→ **REQUIREMENT**
What follows is a set of entries; retype all of them exactly.

Excerpts from a dataset
Content starts
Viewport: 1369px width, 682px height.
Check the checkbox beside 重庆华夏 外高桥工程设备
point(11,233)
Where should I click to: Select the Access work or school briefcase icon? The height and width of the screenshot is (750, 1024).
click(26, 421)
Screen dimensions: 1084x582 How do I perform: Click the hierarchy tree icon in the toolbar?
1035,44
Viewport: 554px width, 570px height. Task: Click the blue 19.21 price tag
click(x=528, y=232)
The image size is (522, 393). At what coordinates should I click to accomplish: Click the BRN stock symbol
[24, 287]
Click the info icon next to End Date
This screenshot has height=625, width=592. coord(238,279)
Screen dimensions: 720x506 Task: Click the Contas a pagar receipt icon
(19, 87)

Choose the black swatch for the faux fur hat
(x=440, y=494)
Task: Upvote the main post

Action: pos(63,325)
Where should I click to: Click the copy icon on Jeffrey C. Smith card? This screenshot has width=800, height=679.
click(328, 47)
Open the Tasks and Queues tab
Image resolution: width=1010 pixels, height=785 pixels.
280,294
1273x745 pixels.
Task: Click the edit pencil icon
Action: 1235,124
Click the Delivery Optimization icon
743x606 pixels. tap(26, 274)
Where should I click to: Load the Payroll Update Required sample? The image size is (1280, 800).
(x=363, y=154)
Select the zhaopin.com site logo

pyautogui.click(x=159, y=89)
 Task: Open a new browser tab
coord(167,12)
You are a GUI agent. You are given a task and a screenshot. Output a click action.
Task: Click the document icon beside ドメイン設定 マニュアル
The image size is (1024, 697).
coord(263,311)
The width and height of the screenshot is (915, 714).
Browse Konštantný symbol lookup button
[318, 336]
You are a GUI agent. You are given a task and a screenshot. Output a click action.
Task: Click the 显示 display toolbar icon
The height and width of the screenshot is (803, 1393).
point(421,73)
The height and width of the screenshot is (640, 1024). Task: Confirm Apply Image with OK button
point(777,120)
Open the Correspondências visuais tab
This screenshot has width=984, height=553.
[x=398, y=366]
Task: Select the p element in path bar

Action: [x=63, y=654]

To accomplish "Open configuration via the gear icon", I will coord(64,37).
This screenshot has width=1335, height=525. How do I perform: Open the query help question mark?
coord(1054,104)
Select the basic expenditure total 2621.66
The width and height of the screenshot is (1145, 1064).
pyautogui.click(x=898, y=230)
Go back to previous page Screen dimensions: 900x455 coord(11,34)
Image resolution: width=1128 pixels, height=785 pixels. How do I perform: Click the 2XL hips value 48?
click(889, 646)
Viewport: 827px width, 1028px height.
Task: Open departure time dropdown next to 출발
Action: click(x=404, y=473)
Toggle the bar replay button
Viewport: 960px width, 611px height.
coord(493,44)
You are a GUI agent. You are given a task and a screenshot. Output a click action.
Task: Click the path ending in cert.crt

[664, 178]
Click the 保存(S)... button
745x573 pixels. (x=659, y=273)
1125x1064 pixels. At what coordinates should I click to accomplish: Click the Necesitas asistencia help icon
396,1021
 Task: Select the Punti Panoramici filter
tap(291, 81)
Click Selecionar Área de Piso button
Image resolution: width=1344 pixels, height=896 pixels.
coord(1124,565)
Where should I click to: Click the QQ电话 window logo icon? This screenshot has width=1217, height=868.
Content ends
→ **RESULT**
Viewport: 1369px width, 682px height.
Check the checkbox beside 重庆华夏 外高桥工程设备
point(11,233)
Where should I click to: Select the Access work or school briefcase icon? The height and width of the screenshot is (750, 1024).
click(26, 421)
Screen dimensions: 1084x582 How do I perform: Click the hierarchy tree icon in the toolbar?
1035,44
Viewport: 554px width, 570px height. Task: Click the blue 19.21 price tag
click(x=528, y=232)
The image size is (522, 393). At what coordinates should I click to accomplish: Click the BRN stock symbol
[24, 287]
Click the info icon next to End Date
This screenshot has height=625, width=592. coord(238,279)
Screen dimensions: 720x506 Task: Click the Contas a pagar receipt icon
(19, 87)

Choose the black swatch for the faux fur hat
(x=440, y=494)
Task: Upvote the main post

Action: pos(63,325)
Where should I click to: Click the copy icon on Jeffrey C. Smith card? This screenshot has width=800, height=679.
click(328, 47)
Open the Tasks and Queues tab
Image resolution: width=1010 pixels, height=785 pixels.
280,294
1273x745 pixels.
Task: Click the edit pencil icon
Action: 1235,124
Click the Delivery Optimization icon
743x606 pixels. tap(26, 274)
Where should I click to: Load the Payroll Update Required sample? The image size is (1280, 800).
(x=363, y=154)
Select the zhaopin.com site logo

pyautogui.click(x=159, y=89)
 Task: Open a new browser tab
coord(167,12)
You are a GUI agent. You are given a task and a screenshot. Output a click action.
Task: Click the document icon beside ドメイン設定 マニュアル
The image size is (1024, 697).
coord(263,311)
The width and height of the screenshot is (915, 714).
Browse Konštantný symbol lookup button
[318, 336]
You are a GUI agent. You are given a task and a screenshot. Output a click action.
Task: Click the 显示 display toolbar icon
The height and width of the screenshot is (803, 1393).
point(421,73)
The height and width of the screenshot is (640, 1024). Task: Confirm Apply Image with OK button
point(777,120)
Open the Correspondências visuais tab
This screenshot has width=984, height=553.
[x=398, y=366]
Task: Select the p element in path bar

Action: [x=63, y=654]

To accomplish "Open configuration via the gear icon", I will coord(64,37).
This screenshot has width=1335, height=525. How do I perform: Open the query help question mark?
coord(1054,104)
Select the basic expenditure total 2621.66
The width and height of the screenshot is (1145, 1064).
pyautogui.click(x=898, y=230)
Go back to previous page Screen dimensions: 900x455 coord(11,34)
Image resolution: width=1128 pixels, height=785 pixels. How do I perform: Click the 2XL hips value 48?
click(889, 646)
Viewport: 827px width, 1028px height.
Task: Open departure time dropdown next to 출발
Action: click(x=404, y=473)
Toggle the bar replay button
Viewport: 960px width, 611px height.
coord(493,44)
You are a GUI agent. You are given a task and a screenshot. Output a click action.
Task: Click the path ending in cert.crt

[664, 178]
Click the 保存(S)... button
745x573 pixels. (x=659, y=273)
1125x1064 pixels. At what coordinates should I click to accomplish: Click the Necesitas asistencia help icon
396,1021
 Task: Select the Punti Panoramici filter
tap(291, 81)
Click Selecionar Área de Piso button
Image resolution: width=1344 pixels, height=896 pixels.
coord(1124,565)
Where should I click to: Click the QQ电话 window logo icon? This screenshot has width=1217, height=868.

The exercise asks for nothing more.